Bow votes for teacher layoffs
As enrollment drops,
reductions would save $500,000
By TRENT SPINER
BOW - Despite pleas from dozens of Bow students, teachers and parents, the school board voted unanimously Monday night to lay off up to seven teachers next year.
Their decision is preliminary; the town’s budget committee can still make changes and voters will have the final say March 12 at town meeting. But that didn’t stop more than 200 people from attending Monday night, many waiting in long lines to have their three-minute shot at convincing board members to change their minds.
As the meeting began, a handful of peaceful protesters — mostly high school students and recent graduates — held signs outside and formed a human chain in an attempt to block off a portion of the parking lot while sharing hugs with teachers.
Inside, only two residents spoke in favor of the cuts, which were proposed during two all-day budget work sessions earlier this month. Monday night, Superintendent Dean Cascadden said cutting teachers is the only way to avoid a budget increase in the face of mandatory increases in contributions to the state retirement system and pay raises for teachers.
The proposal would cut five teachers at the high school and one each at the middle and elementary schools in exchange for a $500,000 savings. At the high school, it would bring the average class size in core classes up from 17 to somewhere in the low- to mid-20s.
Resident Jim Hoffman said the cuts were needed because the high school is facing a drop in enrollment. To keep the number of teachers in line with the number of students, he said up to 10 teachers should be cut.
But Hoffman, who spoke first, was followed by a slew of students and parents who said they would pay a premium for the personal attention they have come to expect from high school teachers.
Howard Zibel has had at least one child in the district for the last 23 years. He said the school board should not look at average class sizes from across the state, instead they should look to beat them.
“Average education in New Hampshire is not a pretty picture,” he said. “That is not what most of us moved to Bow for. The school board is being short-sighted. If you continue on this path, you’re going to lower the value of all of our homes. Granted, I’m not giving a blank check but prudent investment needs to be made.”
Other residents said those who could not afford the extra taxes next year — estimated to be less than $100 for an average home — should cut their expenses at home.

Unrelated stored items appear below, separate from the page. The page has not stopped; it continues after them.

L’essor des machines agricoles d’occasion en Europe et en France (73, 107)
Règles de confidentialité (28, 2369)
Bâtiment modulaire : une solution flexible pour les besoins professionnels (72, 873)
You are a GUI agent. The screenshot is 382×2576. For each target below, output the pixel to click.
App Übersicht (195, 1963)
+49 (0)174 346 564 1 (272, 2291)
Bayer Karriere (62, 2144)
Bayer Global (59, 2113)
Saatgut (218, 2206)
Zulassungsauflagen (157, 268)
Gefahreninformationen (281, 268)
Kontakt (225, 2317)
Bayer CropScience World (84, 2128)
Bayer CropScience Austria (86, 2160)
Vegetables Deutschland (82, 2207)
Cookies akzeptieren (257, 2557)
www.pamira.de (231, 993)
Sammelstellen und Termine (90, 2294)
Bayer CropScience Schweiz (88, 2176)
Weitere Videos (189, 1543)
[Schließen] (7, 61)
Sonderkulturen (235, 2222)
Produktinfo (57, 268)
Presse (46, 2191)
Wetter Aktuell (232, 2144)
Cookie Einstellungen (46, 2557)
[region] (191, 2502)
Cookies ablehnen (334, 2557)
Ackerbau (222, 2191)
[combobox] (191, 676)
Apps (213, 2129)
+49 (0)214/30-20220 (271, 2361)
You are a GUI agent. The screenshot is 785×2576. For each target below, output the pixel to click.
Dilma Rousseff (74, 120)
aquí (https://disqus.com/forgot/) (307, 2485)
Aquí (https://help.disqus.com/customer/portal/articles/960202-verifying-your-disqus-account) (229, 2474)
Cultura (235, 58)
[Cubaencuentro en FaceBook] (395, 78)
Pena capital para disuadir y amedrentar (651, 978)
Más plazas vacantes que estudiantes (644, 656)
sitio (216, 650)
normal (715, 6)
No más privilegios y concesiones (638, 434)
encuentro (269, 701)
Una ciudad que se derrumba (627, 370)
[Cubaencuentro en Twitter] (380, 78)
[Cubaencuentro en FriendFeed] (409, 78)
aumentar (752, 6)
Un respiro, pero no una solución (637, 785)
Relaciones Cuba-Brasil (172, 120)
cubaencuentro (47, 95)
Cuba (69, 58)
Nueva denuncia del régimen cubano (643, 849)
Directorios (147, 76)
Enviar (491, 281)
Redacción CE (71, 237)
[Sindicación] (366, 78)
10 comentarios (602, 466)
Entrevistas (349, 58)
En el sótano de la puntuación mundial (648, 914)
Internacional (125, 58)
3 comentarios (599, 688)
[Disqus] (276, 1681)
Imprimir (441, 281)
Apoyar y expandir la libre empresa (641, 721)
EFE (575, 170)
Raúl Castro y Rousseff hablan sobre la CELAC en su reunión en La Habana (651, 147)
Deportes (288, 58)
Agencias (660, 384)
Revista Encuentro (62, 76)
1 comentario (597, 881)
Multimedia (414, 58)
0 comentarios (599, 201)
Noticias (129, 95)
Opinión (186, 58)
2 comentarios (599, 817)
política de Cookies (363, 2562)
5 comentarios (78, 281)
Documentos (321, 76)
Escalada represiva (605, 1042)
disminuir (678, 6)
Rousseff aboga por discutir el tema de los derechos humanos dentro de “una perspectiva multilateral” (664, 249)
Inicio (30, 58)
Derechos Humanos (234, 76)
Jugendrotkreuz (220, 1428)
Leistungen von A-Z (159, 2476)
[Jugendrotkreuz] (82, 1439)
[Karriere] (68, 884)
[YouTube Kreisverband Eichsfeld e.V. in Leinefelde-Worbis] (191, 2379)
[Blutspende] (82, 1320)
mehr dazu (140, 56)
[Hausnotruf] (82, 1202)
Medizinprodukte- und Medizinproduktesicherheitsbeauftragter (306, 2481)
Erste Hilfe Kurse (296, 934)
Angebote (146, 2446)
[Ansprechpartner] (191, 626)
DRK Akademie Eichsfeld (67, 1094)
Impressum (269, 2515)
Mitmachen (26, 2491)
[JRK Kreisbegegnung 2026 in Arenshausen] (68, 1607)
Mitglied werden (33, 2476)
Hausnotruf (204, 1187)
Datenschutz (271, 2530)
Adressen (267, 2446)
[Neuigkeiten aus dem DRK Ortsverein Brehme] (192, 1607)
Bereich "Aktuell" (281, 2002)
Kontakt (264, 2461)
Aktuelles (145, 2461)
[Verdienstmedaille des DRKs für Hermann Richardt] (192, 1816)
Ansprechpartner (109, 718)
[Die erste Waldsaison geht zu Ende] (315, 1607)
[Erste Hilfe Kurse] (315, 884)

“It comes down to a few bottles of cheap wine, a few cartons of cigarettes or a pair of fashionable jeans — whatever addiction you want to inform,” said Kyle “Mitch” Michaud, a 2009 graduate and Keene State College student.
In the end, the board said they appreciated the input but must also take into account the plight of others in town.
“You may not believe it, but there are people in Bow who have lost their jobs, there are foreclosures in Bow, there are people who have lost their homes,” Chairman Warren Fargo said.
After the vote, Kara Hinck, president of the Bow Education Association, said she was upset about the vote. She represents about 118 professionals in Bow.
“I think it’s a no-win for everyone,” she said. “Obviously, there is a lot of community support for the school. “How can they listen to all this and not change their mind?”